Collected data —
====

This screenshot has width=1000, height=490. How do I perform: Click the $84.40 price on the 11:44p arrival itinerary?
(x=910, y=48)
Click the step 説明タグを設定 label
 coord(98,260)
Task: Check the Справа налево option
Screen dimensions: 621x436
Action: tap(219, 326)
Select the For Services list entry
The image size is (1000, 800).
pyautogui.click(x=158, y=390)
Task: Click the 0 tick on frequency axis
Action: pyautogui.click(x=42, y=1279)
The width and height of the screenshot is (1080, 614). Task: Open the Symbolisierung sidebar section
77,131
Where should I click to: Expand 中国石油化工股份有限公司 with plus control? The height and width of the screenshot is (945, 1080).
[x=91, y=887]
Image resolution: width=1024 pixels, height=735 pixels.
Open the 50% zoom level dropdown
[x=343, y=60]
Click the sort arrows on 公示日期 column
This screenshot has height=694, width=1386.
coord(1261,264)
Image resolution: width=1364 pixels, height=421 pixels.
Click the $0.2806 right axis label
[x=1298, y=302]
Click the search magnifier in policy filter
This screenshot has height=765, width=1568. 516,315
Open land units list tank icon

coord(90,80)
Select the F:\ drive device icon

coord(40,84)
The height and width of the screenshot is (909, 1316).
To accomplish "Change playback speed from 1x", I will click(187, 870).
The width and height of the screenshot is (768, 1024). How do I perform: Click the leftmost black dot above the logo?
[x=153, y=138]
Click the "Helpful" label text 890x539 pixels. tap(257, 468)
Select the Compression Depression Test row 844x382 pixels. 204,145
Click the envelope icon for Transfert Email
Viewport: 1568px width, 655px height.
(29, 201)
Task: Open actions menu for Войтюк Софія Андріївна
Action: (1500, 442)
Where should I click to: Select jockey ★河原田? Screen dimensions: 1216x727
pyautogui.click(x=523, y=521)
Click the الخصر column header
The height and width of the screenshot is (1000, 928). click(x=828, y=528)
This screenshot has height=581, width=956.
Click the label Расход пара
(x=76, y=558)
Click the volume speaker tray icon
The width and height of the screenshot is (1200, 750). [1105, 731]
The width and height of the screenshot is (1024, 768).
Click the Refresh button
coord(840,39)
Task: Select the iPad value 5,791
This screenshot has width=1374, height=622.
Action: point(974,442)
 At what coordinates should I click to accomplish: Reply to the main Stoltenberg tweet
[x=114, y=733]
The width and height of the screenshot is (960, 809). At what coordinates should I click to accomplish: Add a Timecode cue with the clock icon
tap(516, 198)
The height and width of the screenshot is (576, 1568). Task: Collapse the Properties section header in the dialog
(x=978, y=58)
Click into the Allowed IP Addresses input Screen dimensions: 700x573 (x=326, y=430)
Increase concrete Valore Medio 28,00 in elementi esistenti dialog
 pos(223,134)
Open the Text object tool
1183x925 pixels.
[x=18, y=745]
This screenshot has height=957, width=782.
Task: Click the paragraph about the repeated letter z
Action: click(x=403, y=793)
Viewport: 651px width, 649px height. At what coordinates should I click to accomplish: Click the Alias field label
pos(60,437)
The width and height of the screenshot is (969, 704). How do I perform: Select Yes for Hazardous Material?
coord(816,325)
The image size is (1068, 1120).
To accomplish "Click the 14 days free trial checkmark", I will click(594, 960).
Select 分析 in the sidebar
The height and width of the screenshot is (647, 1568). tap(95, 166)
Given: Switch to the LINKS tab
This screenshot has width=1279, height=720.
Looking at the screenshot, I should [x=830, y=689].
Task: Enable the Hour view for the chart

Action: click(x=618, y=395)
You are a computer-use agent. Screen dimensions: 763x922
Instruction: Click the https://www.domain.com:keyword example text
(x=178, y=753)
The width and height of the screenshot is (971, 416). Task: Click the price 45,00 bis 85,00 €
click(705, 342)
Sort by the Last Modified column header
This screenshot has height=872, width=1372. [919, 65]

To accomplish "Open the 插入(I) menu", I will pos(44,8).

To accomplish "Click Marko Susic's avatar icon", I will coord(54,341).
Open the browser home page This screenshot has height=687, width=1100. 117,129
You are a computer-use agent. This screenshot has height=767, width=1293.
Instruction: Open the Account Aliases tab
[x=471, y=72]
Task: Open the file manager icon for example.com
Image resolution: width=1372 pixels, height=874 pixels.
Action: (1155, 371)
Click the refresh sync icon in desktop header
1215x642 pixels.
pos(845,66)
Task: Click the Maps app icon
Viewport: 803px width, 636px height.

====

WORK INSTRUCTIONS — Take the lines above from the one containing "This screenshot has height=581, width=956." down to the one containing "Open the Text object tool", and transcribe them exactly, both ends included.

WRITTEN ANSWER —
This screenshot has height=581, width=956.
Click the label Расход пара
(x=76, y=558)
Click the volume speaker tray icon
The width and height of the screenshot is (1200, 750). [1105, 731]
The width and height of the screenshot is (1024, 768).
Click the Refresh button
coord(840,39)
Task: Select the iPad value 5,791
This screenshot has width=1374, height=622.
Action: point(974,442)
 At what coordinates should I click to accomplish: Reply to the main Stoltenberg tweet
[x=114, y=733]
The width and height of the screenshot is (960, 809). At what coordinates should I click to accomplish: Add a Timecode cue with the clock icon
tap(516, 198)
The height and width of the screenshot is (576, 1568). Task: Collapse the Properties section header in the dialog
(x=978, y=58)
Click into the Allowed IP Addresses input Screen dimensions: 700x573 (x=326, y=430)
Increase concrete Valore Medio 28,00 in elementi esistenti dialog
 pos(223,134)
Open the Text object tool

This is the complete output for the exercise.